Connecting rods are highly dynamically loaded components used for power
transmission in combustion engines. The optimization of connecting rod had already
started as early year 1983 by Webster and his team. However, each day consumers are
looking for the best from the best. That s why the optimization is really important
especially in automotive industry. Optimization of the component is to make the less
time to produce the product that is stronger, lighter and less cost. The design and weight
of the connecting rod influence on car performance. Hence, it is effect on the car
manufacture credibility. Change in the structural design and also material will be
significant increments in weight and performance of the engine. Mirehei et al. (2008)
were performed the study regarding the fatigue of connecting rod on universal tractor
(U650) by using ANSYS software application and the lifespan was estimated.

OPTIMIZATION APPROACH

The objective of optimization technique is to minimize the mass of the connecting rod
and reduce the cost of production.
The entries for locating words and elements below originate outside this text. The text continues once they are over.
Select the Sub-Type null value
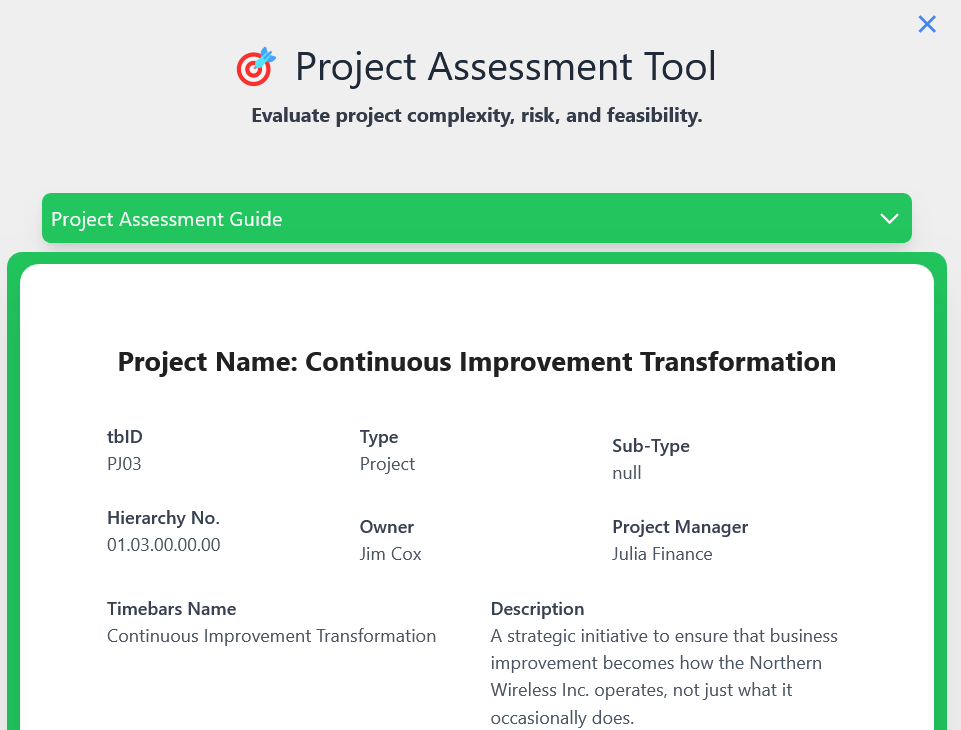The image size is (961, 730). 627,473
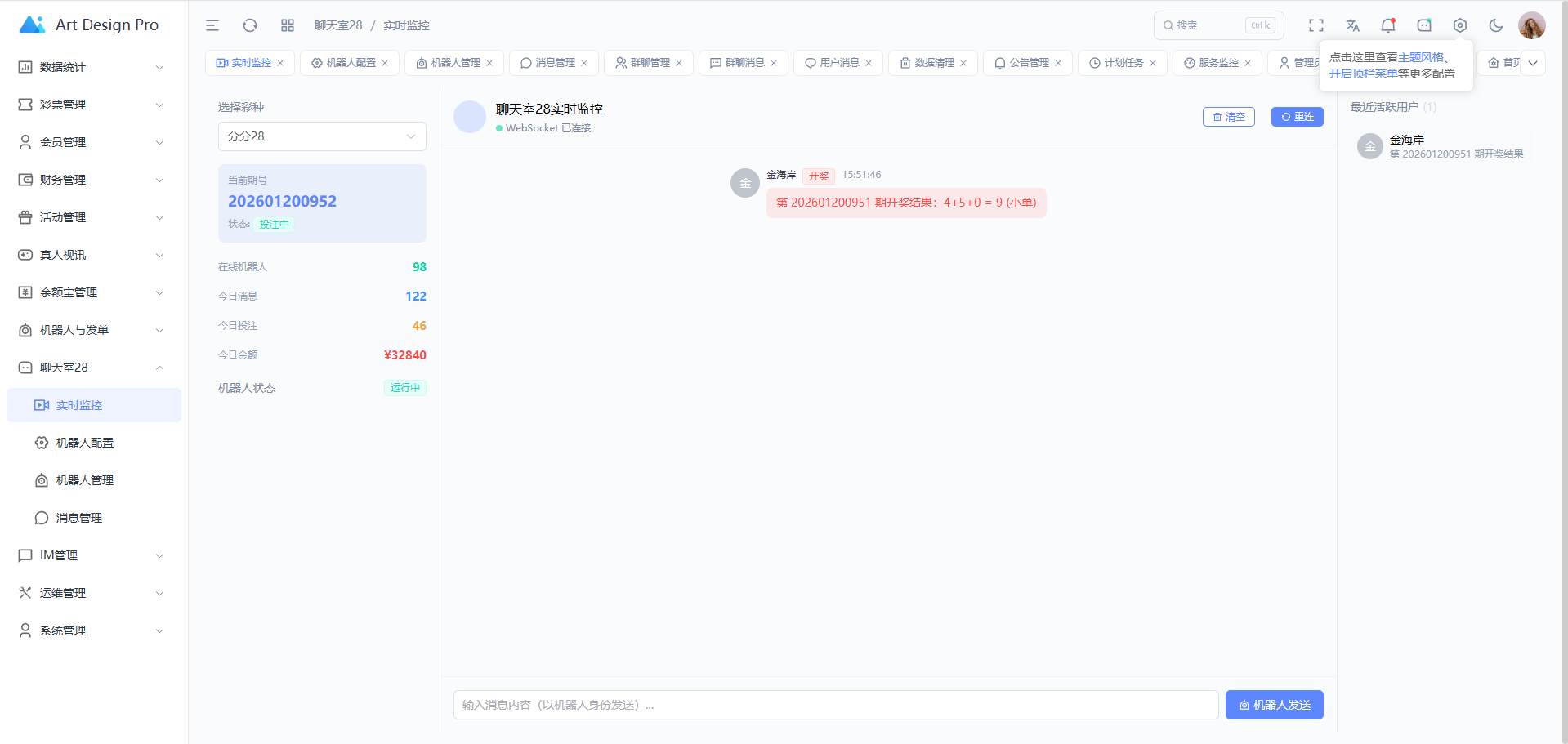Open the notification bell

point(1388,25)
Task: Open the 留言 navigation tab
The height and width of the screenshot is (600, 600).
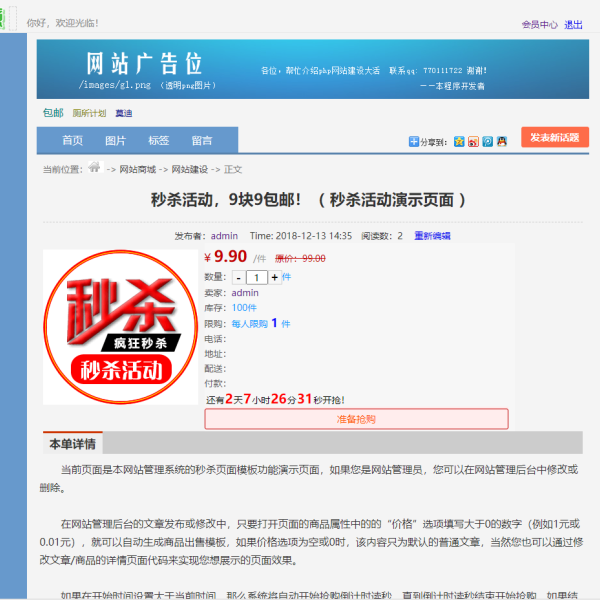Action: click(x=201, y=141)
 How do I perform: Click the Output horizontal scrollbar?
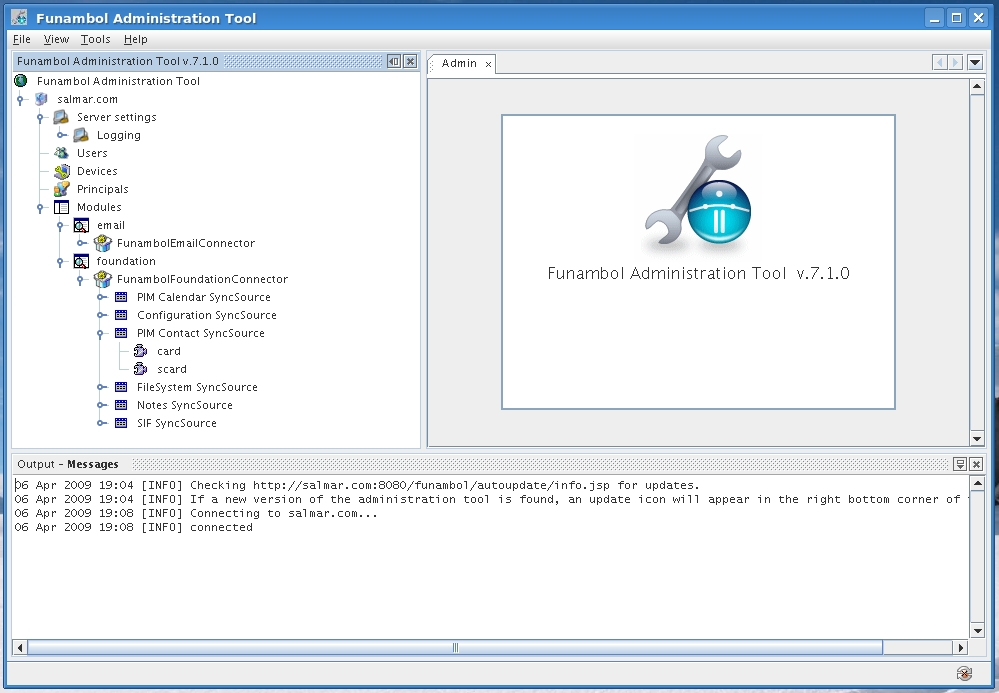(x=455, y=647)
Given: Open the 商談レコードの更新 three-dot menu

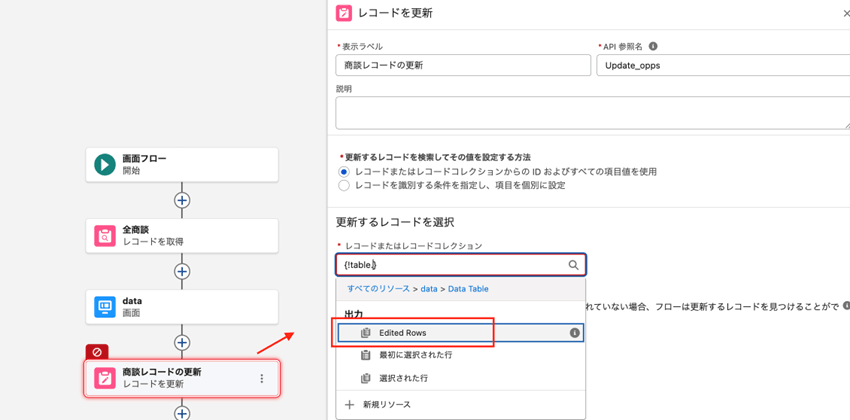Looking at the screenshot, I should pyautogui.click(x=262, y=379).
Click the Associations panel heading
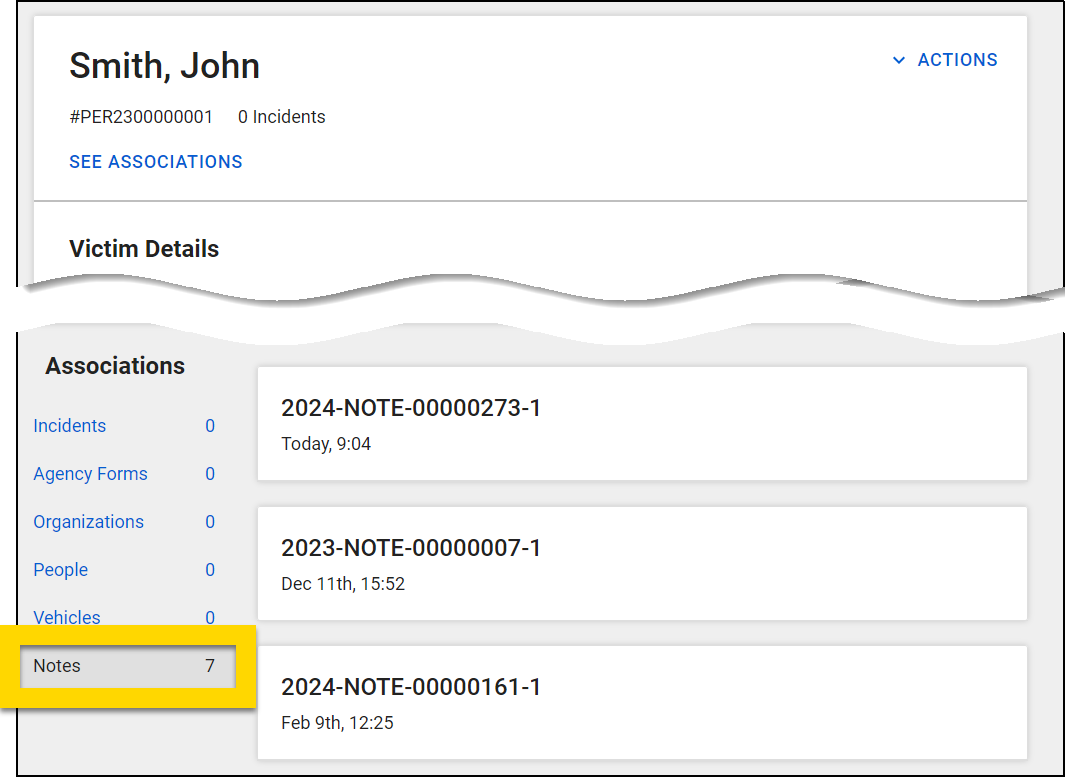The width and height of the screenshot is (1065, 777). [115, 366]
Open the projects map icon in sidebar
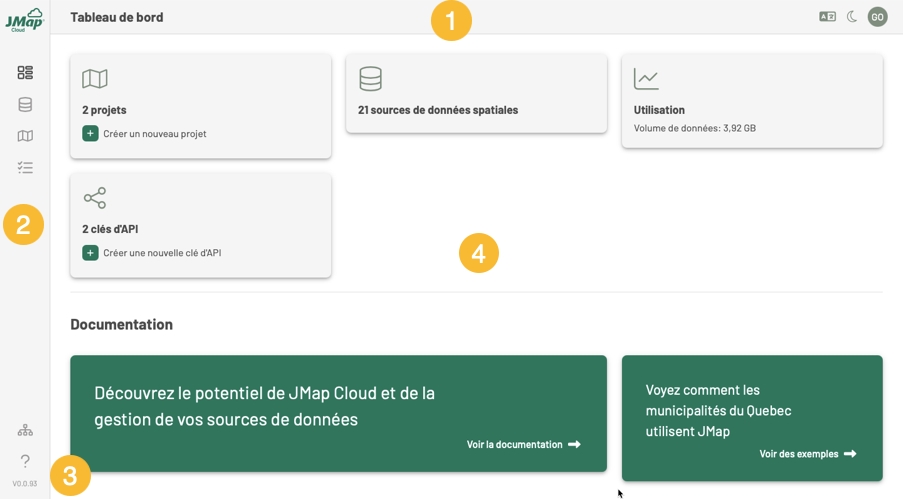The image size is (903, 499). (25, 136)
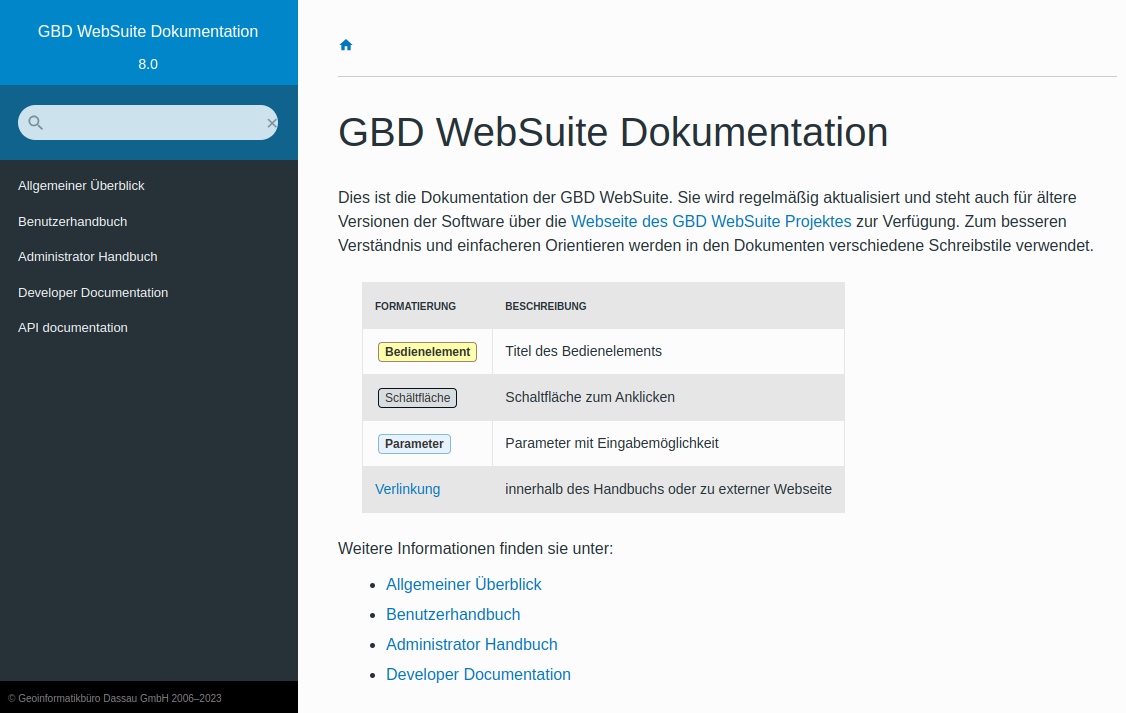Click the Verlinkung link in table
The height and width of the screenshot is (713, 1126).
click(x=407, y=489)
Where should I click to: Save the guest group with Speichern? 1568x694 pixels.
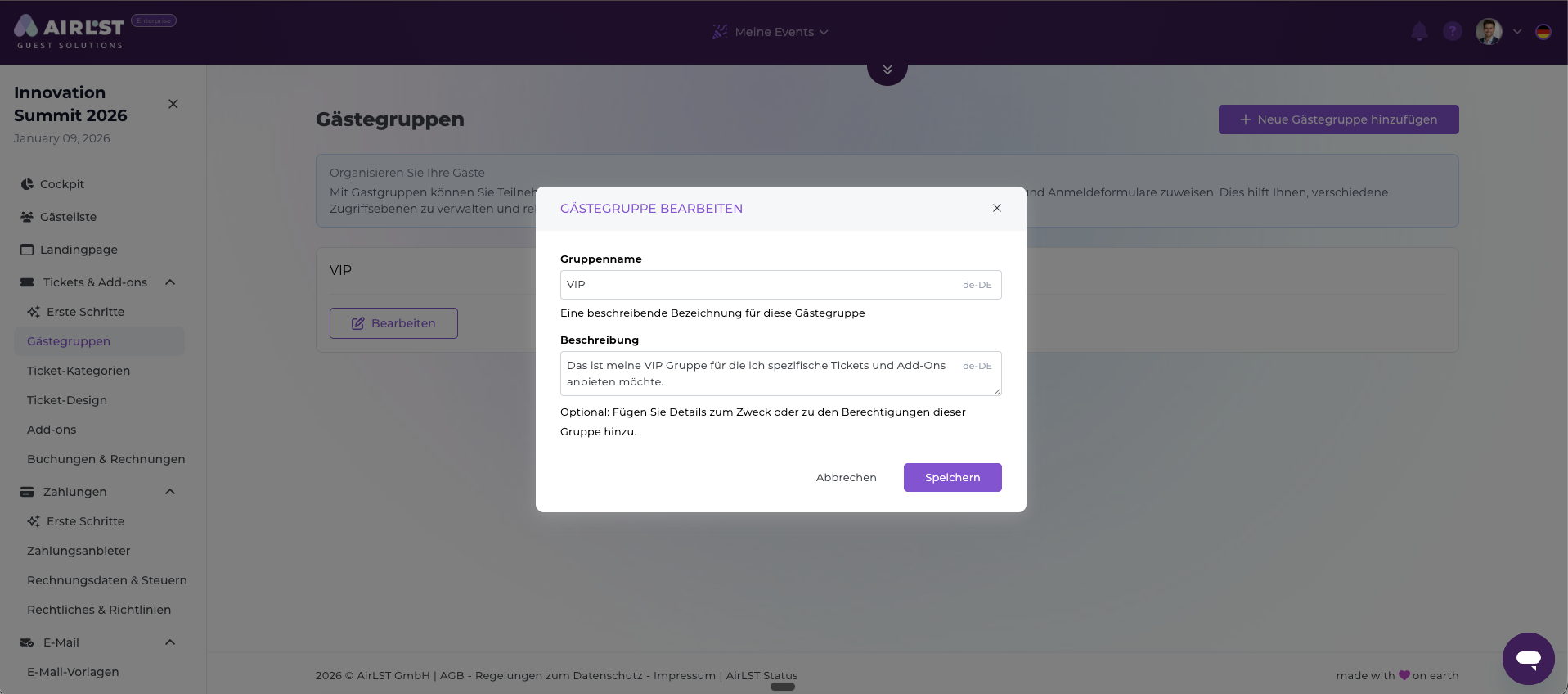[x=952, y=478]
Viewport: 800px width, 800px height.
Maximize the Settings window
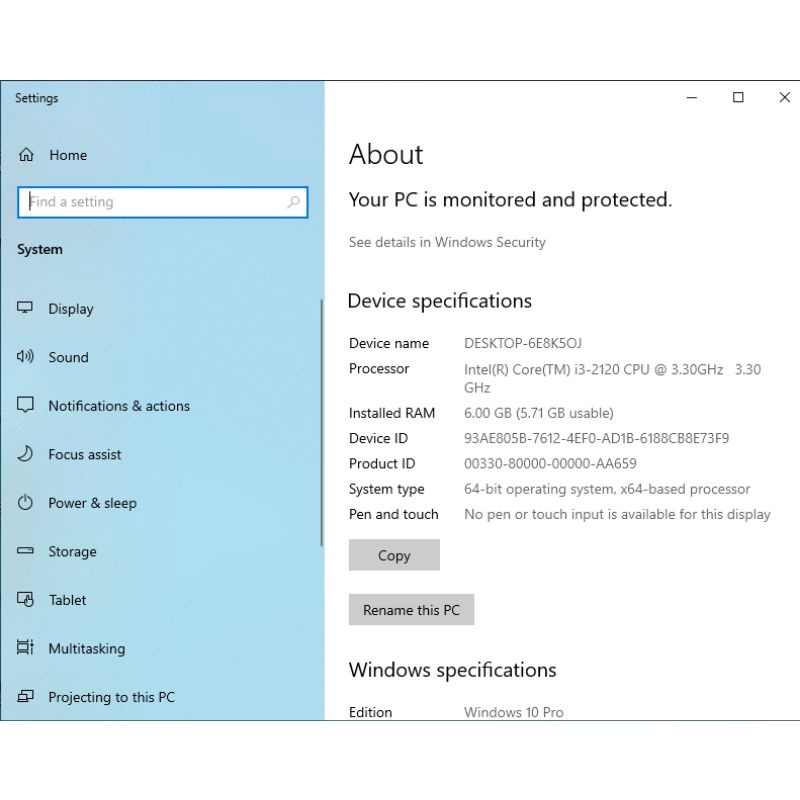click(x=738, y=97)
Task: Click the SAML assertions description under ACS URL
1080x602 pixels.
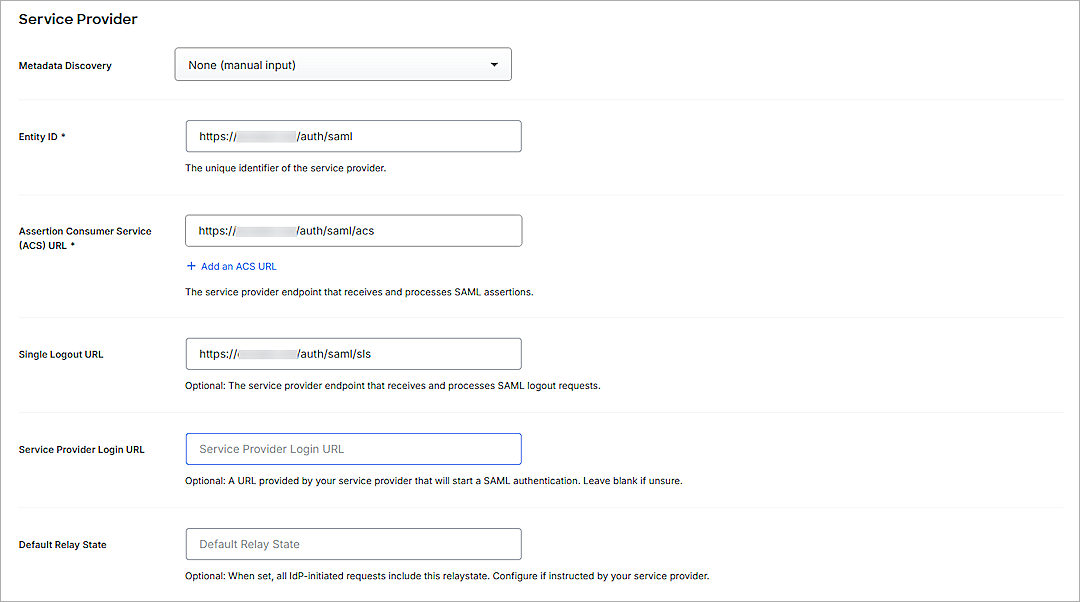Action: [359, 292]
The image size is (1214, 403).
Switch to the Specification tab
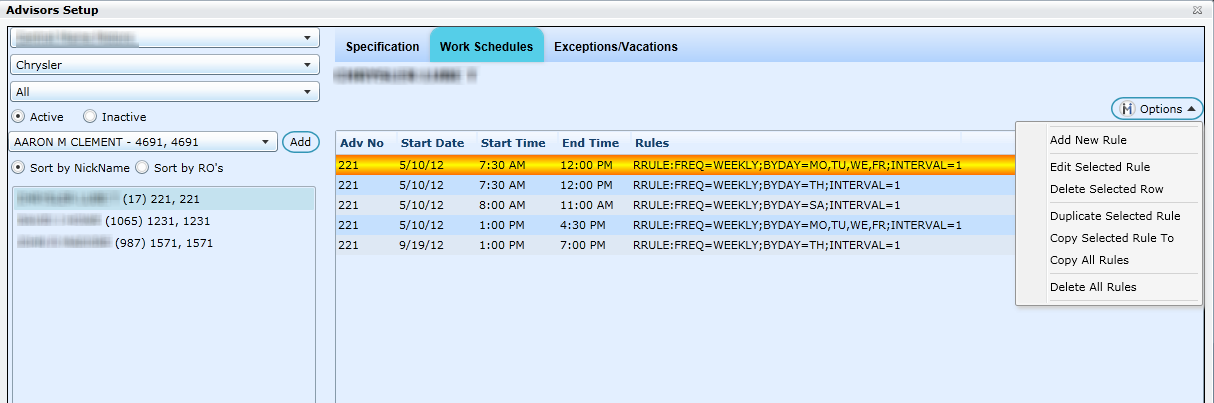pos(382,47)
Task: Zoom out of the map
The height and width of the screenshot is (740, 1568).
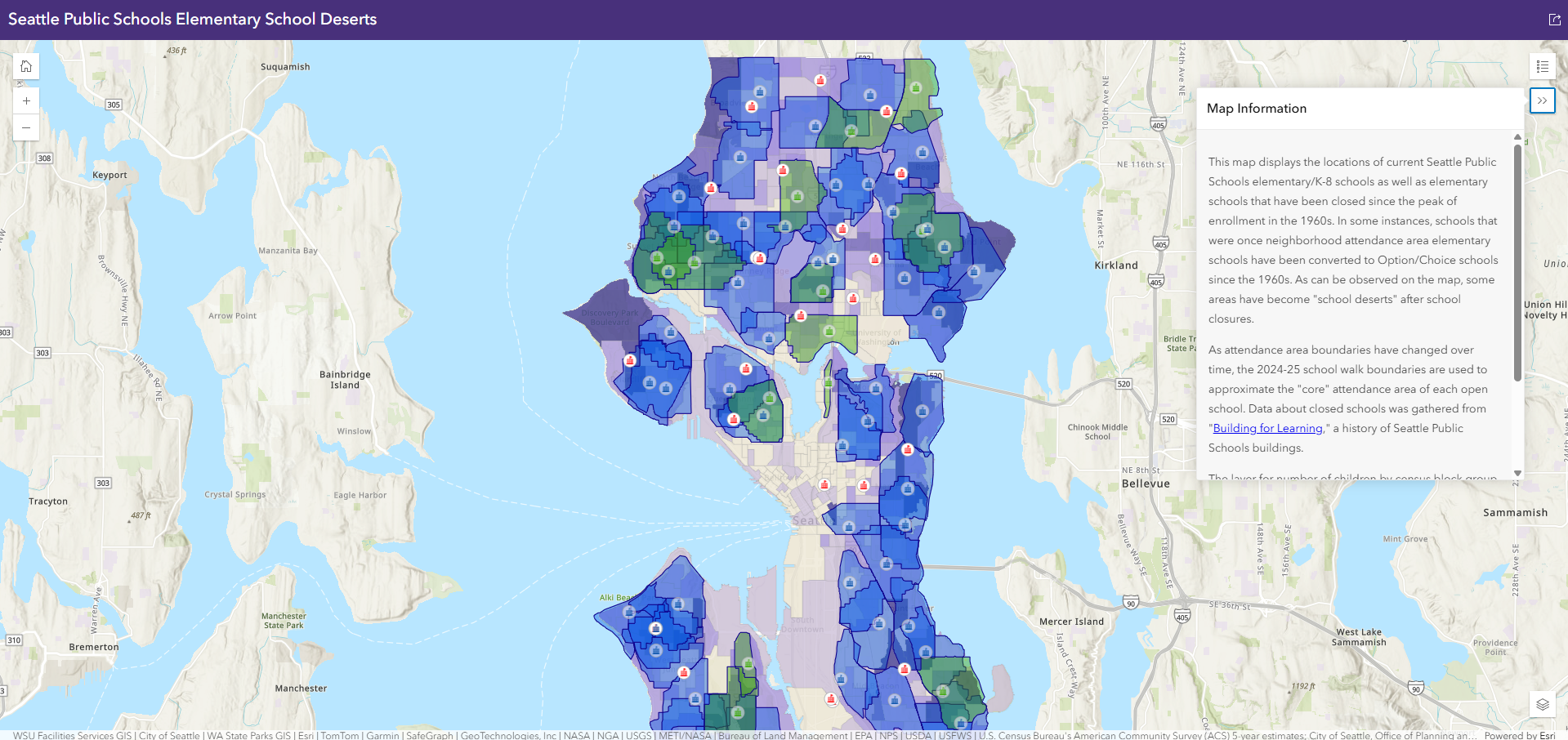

The connecting rod subjected to tensile load at crank
end, while using factor of safety 3 as recommended by Shenoy (2004). The maximum
stress of the connecting rod monitored and make sure it is not over the allowable stress.
The load of the connecting rod optimized is comprised of the tensile load of 26.7 kN at
crank end. Linear buckling analysis was performed on the connecting is 26.7 kN. The
buckling load factor is considered also 3. The optimization technique methodology
flowchart is shown in Figure 1.

RESULTS AND DISCUSSION

This section presents the details results of FE Analysis, selection of the mesh type and
influence of mesh type, identification of mesh convergence and optimization of the
connecting rod.

CONCLUSION

The modeling of connecting rod and FE Analysis has been presented. Topology
optimization were analyzed to the connecting rod and according to the results, it can be
concluded that the weight of optimized design is 11.7% lighter and maximum stress
also predicted lower than the initial design of connecting rod. The results clearly
indicate that the new design much lighter and has more strength than initial design of
connecting rod. Material optimization approach will be considered for future research.